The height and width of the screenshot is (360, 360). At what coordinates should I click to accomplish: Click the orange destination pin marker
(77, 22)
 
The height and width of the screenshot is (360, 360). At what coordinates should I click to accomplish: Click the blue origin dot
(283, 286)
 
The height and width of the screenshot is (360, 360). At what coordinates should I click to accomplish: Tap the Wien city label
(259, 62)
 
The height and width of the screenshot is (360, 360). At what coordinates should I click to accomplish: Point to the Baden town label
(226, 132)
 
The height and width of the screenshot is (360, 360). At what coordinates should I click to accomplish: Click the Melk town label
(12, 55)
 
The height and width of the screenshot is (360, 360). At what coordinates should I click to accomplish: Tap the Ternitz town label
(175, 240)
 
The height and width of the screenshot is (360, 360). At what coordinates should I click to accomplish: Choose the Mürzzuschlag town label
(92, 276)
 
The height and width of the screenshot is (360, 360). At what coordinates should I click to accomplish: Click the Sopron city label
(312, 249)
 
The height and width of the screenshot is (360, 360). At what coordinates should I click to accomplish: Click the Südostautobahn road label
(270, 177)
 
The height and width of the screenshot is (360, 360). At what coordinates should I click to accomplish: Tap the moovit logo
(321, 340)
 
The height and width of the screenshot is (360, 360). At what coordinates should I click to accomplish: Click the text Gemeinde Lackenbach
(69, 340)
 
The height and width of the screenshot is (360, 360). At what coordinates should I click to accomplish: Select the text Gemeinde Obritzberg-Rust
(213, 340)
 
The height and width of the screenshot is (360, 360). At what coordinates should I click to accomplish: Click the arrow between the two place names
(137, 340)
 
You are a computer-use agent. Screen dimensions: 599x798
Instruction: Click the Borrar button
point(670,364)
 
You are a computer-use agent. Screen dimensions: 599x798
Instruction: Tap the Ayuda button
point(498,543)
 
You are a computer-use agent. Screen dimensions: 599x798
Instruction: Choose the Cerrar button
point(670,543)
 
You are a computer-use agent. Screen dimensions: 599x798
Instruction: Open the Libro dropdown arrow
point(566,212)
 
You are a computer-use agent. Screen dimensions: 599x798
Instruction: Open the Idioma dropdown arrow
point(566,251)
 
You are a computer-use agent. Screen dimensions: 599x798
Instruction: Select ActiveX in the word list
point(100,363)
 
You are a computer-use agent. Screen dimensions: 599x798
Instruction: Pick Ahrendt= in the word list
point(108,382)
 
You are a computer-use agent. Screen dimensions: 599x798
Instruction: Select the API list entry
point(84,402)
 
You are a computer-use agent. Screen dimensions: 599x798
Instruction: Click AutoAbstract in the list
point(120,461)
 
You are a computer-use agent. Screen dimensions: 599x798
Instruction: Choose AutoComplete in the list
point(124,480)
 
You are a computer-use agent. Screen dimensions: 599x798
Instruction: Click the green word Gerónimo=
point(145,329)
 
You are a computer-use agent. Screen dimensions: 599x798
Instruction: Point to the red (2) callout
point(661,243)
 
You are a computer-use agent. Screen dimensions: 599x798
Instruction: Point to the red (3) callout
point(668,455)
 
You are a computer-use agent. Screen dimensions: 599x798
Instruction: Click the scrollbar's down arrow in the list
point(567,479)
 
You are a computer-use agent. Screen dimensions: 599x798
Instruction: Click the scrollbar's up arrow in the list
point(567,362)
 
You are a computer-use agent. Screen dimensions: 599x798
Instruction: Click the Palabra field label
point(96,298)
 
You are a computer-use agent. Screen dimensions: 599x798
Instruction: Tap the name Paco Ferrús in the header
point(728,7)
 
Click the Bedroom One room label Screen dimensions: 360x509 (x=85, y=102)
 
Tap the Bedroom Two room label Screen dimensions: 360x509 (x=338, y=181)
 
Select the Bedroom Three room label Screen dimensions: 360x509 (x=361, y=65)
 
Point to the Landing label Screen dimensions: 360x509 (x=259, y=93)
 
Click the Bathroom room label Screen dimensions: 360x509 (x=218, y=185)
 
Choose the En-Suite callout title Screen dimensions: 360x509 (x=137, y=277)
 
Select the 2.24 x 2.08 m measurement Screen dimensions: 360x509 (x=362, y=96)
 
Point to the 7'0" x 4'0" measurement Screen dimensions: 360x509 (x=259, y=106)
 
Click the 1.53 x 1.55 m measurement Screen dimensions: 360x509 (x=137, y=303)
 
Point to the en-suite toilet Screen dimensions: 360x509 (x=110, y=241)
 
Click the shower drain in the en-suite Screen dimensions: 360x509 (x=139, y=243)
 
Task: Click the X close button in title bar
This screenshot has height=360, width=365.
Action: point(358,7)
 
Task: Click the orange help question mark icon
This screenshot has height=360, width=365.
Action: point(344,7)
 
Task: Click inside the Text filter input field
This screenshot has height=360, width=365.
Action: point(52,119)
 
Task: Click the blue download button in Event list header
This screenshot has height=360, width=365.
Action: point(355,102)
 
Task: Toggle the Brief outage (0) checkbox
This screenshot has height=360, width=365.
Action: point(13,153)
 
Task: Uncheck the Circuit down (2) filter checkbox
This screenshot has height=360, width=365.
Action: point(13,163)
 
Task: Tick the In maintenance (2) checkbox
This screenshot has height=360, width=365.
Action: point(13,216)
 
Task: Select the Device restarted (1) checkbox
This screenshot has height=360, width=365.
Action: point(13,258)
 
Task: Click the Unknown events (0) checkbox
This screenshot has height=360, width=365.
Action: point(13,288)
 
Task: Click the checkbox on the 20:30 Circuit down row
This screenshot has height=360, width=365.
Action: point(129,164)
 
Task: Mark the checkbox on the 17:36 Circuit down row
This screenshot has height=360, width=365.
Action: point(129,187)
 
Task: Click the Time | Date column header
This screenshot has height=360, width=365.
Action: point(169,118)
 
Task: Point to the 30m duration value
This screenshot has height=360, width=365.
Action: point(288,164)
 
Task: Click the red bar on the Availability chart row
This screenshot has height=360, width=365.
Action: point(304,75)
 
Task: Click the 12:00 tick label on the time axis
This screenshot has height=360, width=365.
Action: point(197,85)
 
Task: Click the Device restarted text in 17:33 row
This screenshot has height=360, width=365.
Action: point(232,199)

◆ **The exercise**:
List every line in the entries above that contains the word "arrow".

◆ **Problem solution**:
The height and width of the screenshot is (360, 360). At what coordinates should I click to accomplish: Click the arrow between the two place names
Instruction: Open the Libro dropdown arrow
Instruction: Open the Idioma dropdown arrow
Instruction: Click the scrollbar's down arrow in the list
Instruction: Click the scrollbar's up arrow in the list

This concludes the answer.